WordPress SRCSET and SIZES for Divi Theme
WordPress is already using srcset and sizes for its native editor but Divi builder replaces that functionality with its own. When this happens the image loads the full image. Using the solution below will ensure that responsive, smart cropped, retina ready images are being used. Implement the code below in your functions.php file in your child theme. Please remove the PHP opening/closing tags and enable Divi functions snippet if you already have that file created.
View Solution
How does it work?
1) Content area images
The code identifies all images in the content area and replaces the full URL with the SRCSET.
The image sizes (break points) are the sizes registered by the theme (and WordPress). We have 1080px, 1024px, 768px, 300px, on top the 1440px was added so you’ll need to regenerate thumbnails. For example:
- If browser max-width is 1024px and min-width 769px, use a 1024px image (2048px for “2x” retina).
- If browser max-width is 1440px and min-width 1080px, use a 1440px image (2880px for “2x” retina).
2) The fullwidth header module
This module is heavily used for the intro images. It needed special treatment because it’s setting images as background which are not compatible with the srcset. To solve that we need a different aproach and it’s working as it follows:
For non-retina screen:
- >1440px: use full size image
- 1081px -> 1440px: use 1440px image
- 769px->1080px: use 1080px image
- <=768px: use 768px image
For retina screen:
- >769px: use full size image
- 541px -> 768px: use 1440px image
- <=540px: use 1080px image
Additional notes and suggestions
- You’ll have to regenerate thumbnails. The code above adds a new image size if 1440px.

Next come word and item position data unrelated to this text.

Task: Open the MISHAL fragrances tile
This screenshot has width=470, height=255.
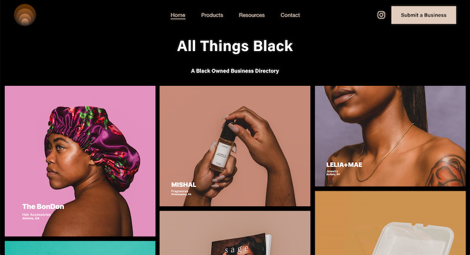Action: [x=235, y=146]
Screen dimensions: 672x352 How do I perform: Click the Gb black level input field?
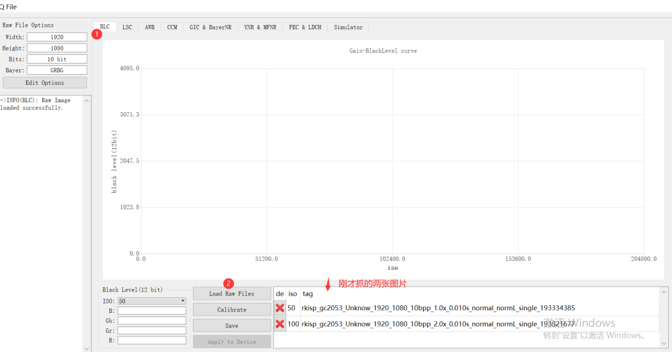[152, 320]
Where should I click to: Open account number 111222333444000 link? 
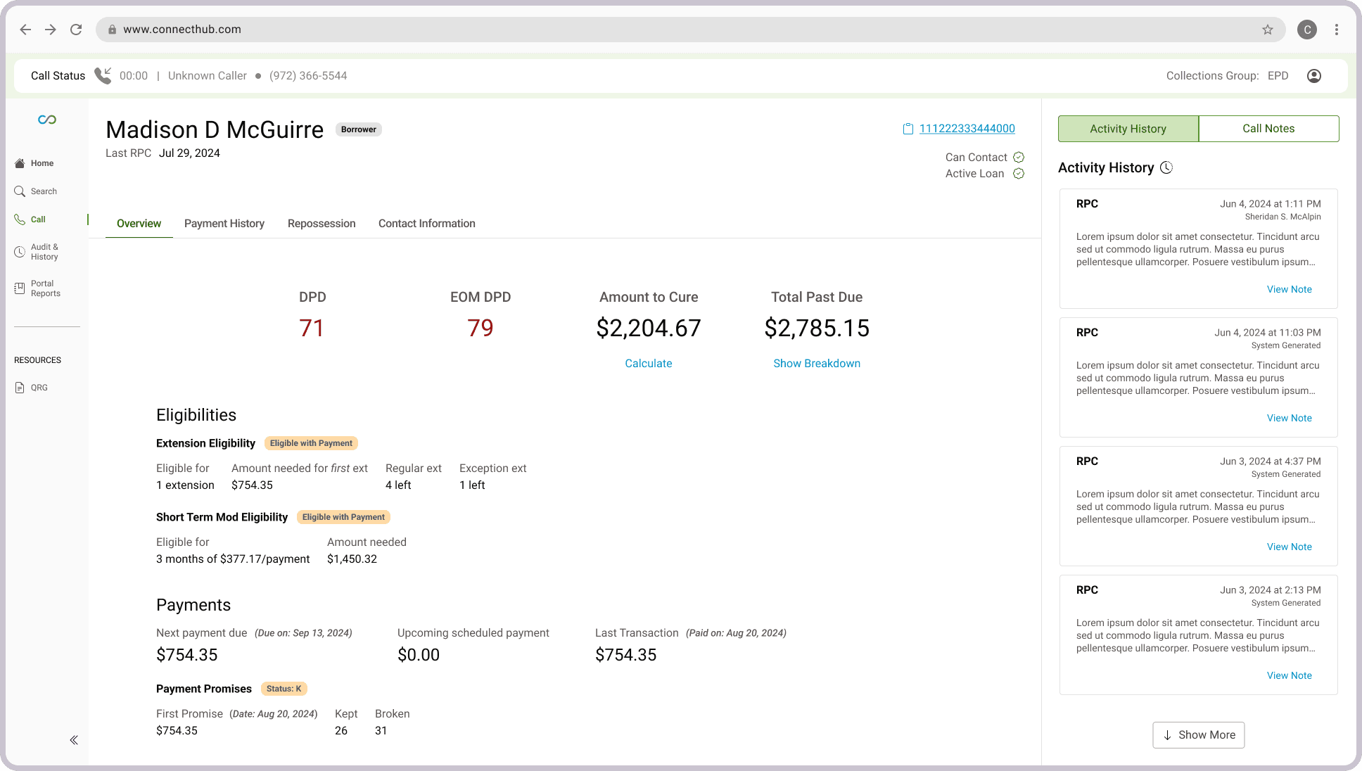click(x=967, y=129)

- Use a plugin like Imsanity to limit the auto crop images to a specified size on upload. Comes in very handy when clients get to populate the content. You can also use a premium plugin such as Imagify which also optimizes the images for web.
- Use a lazy load plugin. I’ve found out that BJ Lazy Load is compatible with Divi but it doesn’t work with my custom solution. The good news is that I have a fix for that too. A lazy load plugin can help your site make very fast and I highly recommend that on every image heavy site.

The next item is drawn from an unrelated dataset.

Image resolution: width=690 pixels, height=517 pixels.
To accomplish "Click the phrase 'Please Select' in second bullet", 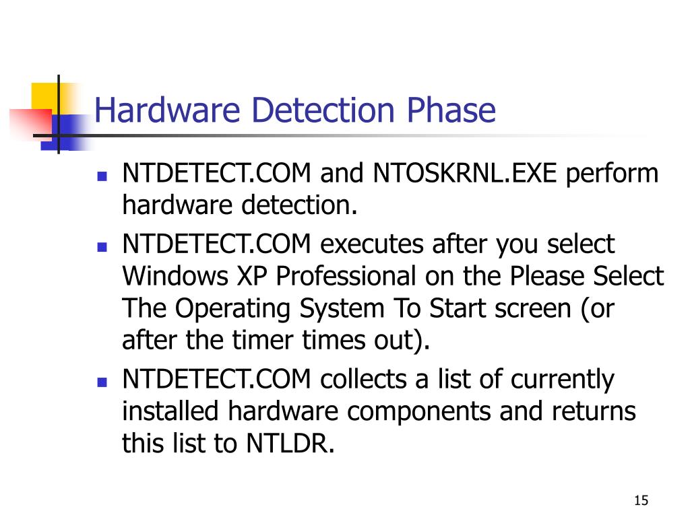I will click(587, 276).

- The SRCSET solution doesn’t identify the container width. You might want to consider Photon for Jetpack instead. Please note that Photon is renown for adding extra load to the database and their CDN is not very fast. If you also size up the browser the image won’t scale properly.
- Another solution would be to delegate this to a CDN. ImageEngine has a free plan and a WordPress plugin. I haven’t tested this yet but it looks promising for smaller sites.